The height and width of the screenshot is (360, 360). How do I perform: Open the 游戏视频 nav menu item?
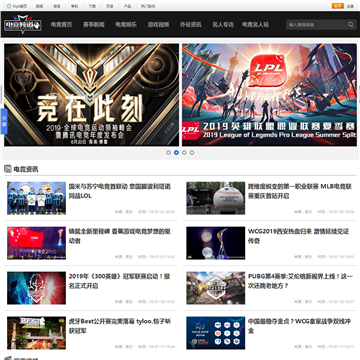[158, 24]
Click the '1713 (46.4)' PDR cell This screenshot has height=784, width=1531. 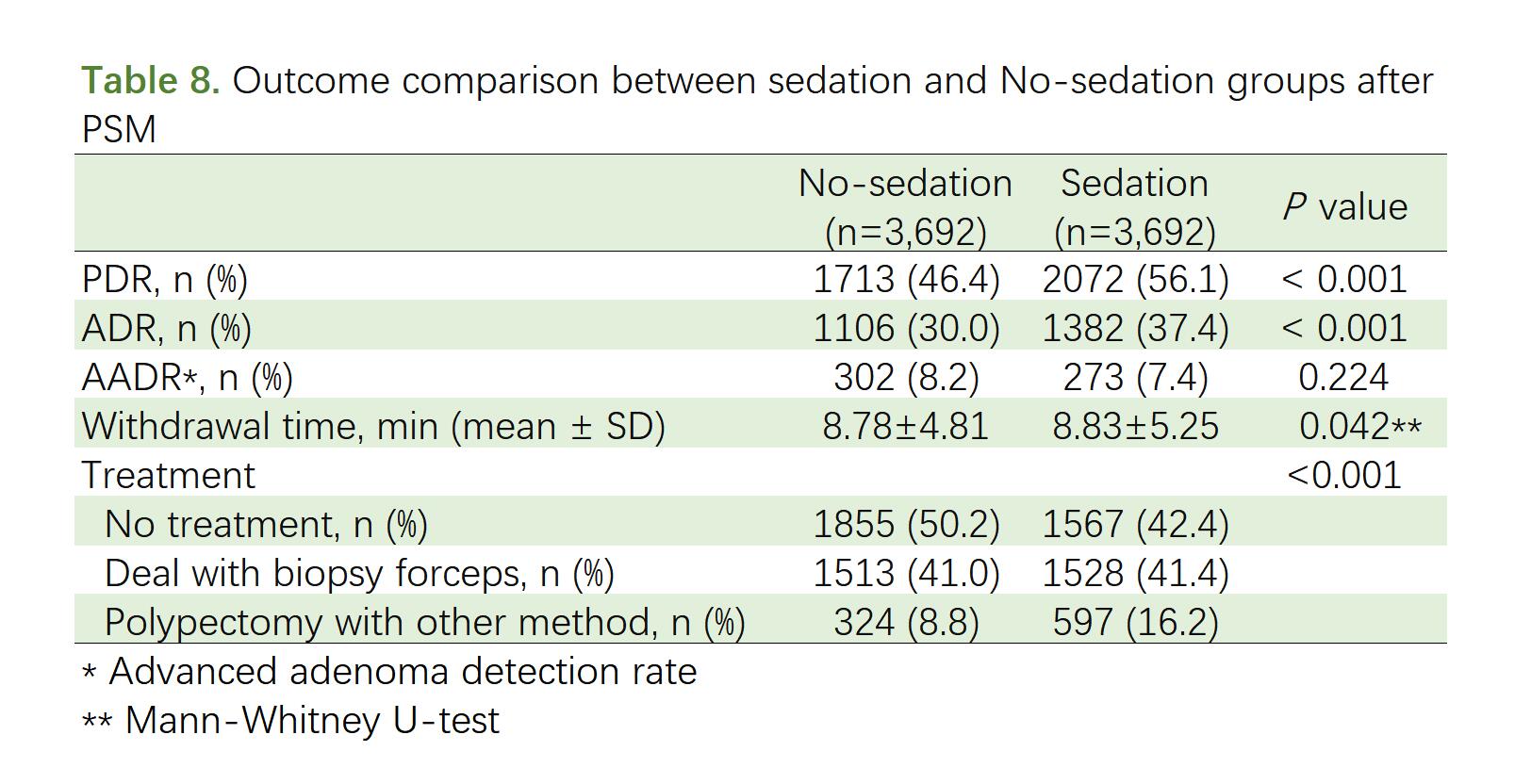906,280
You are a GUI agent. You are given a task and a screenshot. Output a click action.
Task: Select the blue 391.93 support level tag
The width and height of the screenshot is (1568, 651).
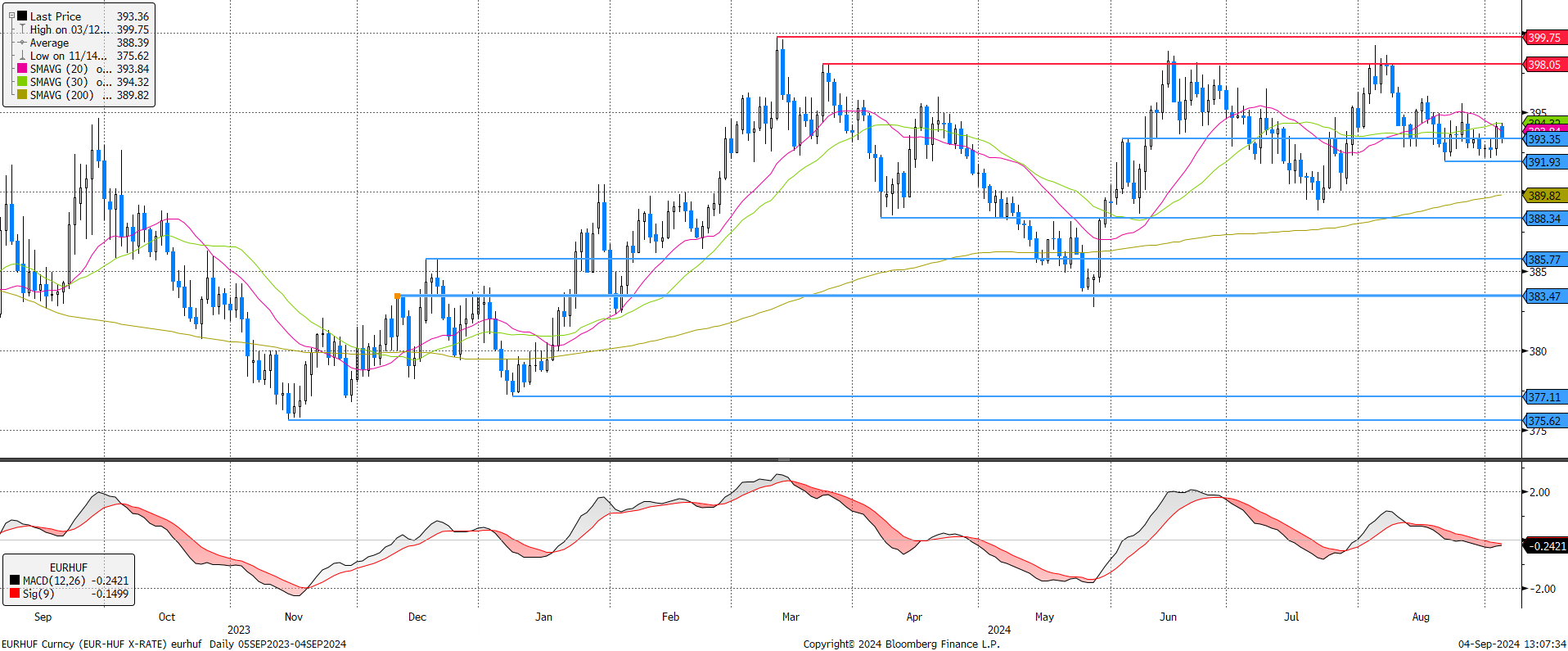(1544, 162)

Exercise description = Each line from the one that holds "You are a GUI" through the final line of the data must be retyped exactly; the pictures must not appear.

Task result =
You are a GUI agent. You are given a task and a screenshot. Output a click action.
Task: Select the blue 391.93 support level tag
The width and height of the screenshot is (1568, 651).
(1544, 162)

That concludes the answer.